Enviada em 11/09/2025

O filme brasileiro “Cinema, Aspirinas e Urubus”, dirigido por Marcelo Gomes, retrata a chegada do cinema itinerante ao sertão nordestino na década de 1940, revelando o poder transformador da arte cinematográfica ao levar cultura a comunidades isoladas. Apesar de se tratar de uma obra ambientada no passado, a narrativa dialoga com a realidade brasileira contemporânea, na qual grande parte da população ainda enfrenta obstáculos para acessar salas de cinema. Nesse sentido, observa-se que a desigualdade sociocultural e a fragilidade das políticas públicas voltadas à cultura são fatores que dificultam a democratização desse direito no país.

Diante desse cenário, a concentração das salas de cinema em grandes centros urbanos limita o acesso universal à cultura. Aristóteles defendia que a educação e a cultura são instrumentos fundamentais para o desenvolvimento da virtude e da cidadania. Quando a população de regiões periféricas ou do interior é privada de espaços culturais como cinemas, esse direito essencial se torna inacessível, perpetuando desigualdades sociais e limitando a formação crítica dos cidadãos.

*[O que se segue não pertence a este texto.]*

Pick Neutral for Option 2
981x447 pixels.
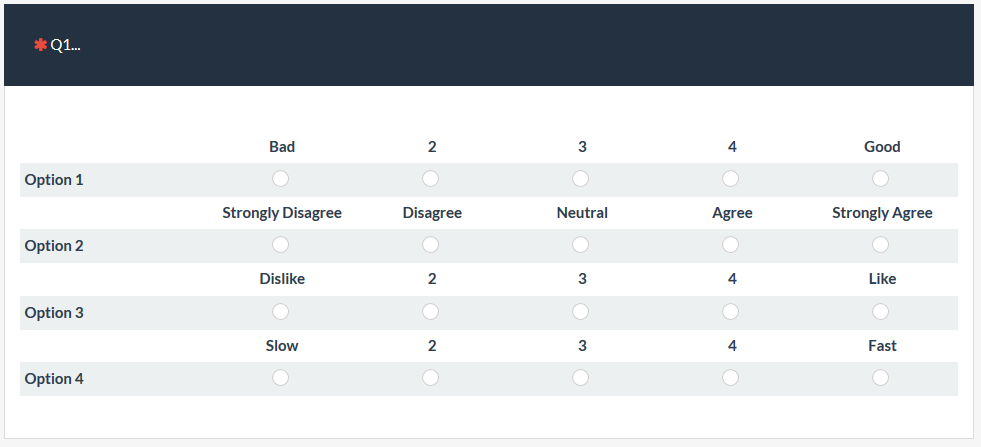[x=581, y=245]
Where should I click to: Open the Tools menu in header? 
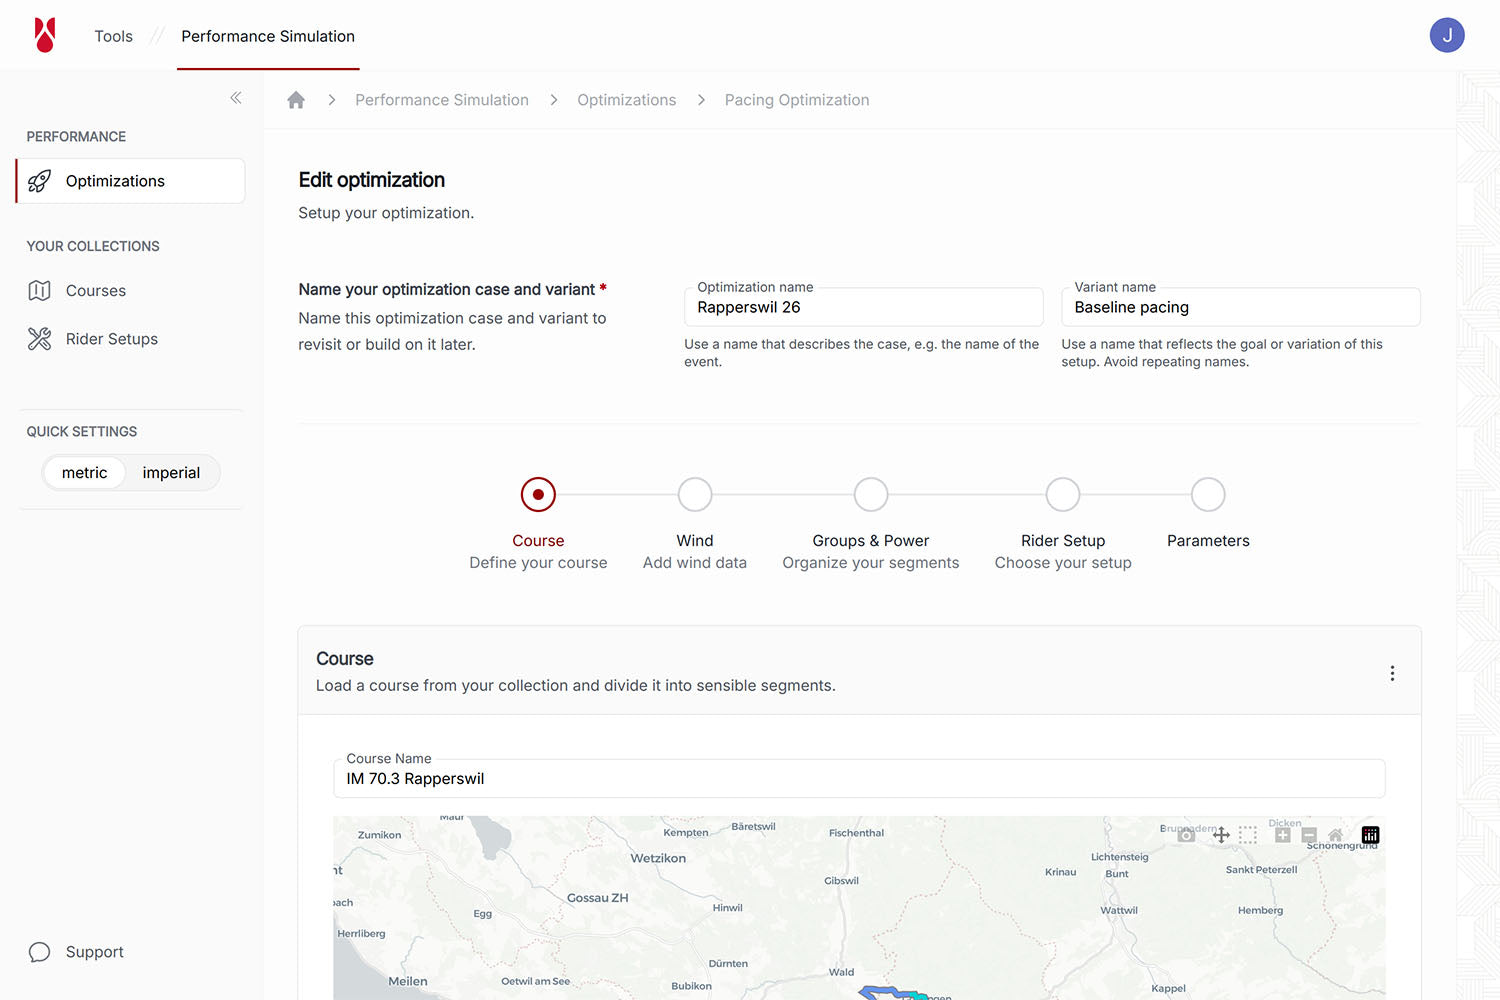pyautogui.click(x=113, y=36)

Ademais, a ausência de políticas públicas culturais eficazes reforça a exclusão social. John Locke afirmava que a liberdade individual está diretamente ligada ao acesso ao conhecimento e à cultura, elementos essenciais para a plena participação na sociedade. No Brasil, a baixa prioridade dada às iniciativas de democratização do cinema impede que milhões de cidadãos usufruam de um direito fundamental, reforçando disparidades regionais e restringindo o desenvolvimento cultural da população.

Diante do exposto, é necessário promover a democratização do acesso ao cinema no Brasil. Para isso, o governo federal e os estados devem ampliar a criação de salas de exibição em cidades de pequeno e médio porte, por meio de incentivos fiscais e parcerias público-privadas, garantindo que a população tenha acesso à cultura em todo o território nacional. Além disso, é fundamental investir em programas educativos e culturais que incentivem a cinematografia, promovendo formação crítica e inclusão social, de modo a reduzir desigualdades regionais e tornar o cinema um direito efetivamente acessível a todos os cidadãos.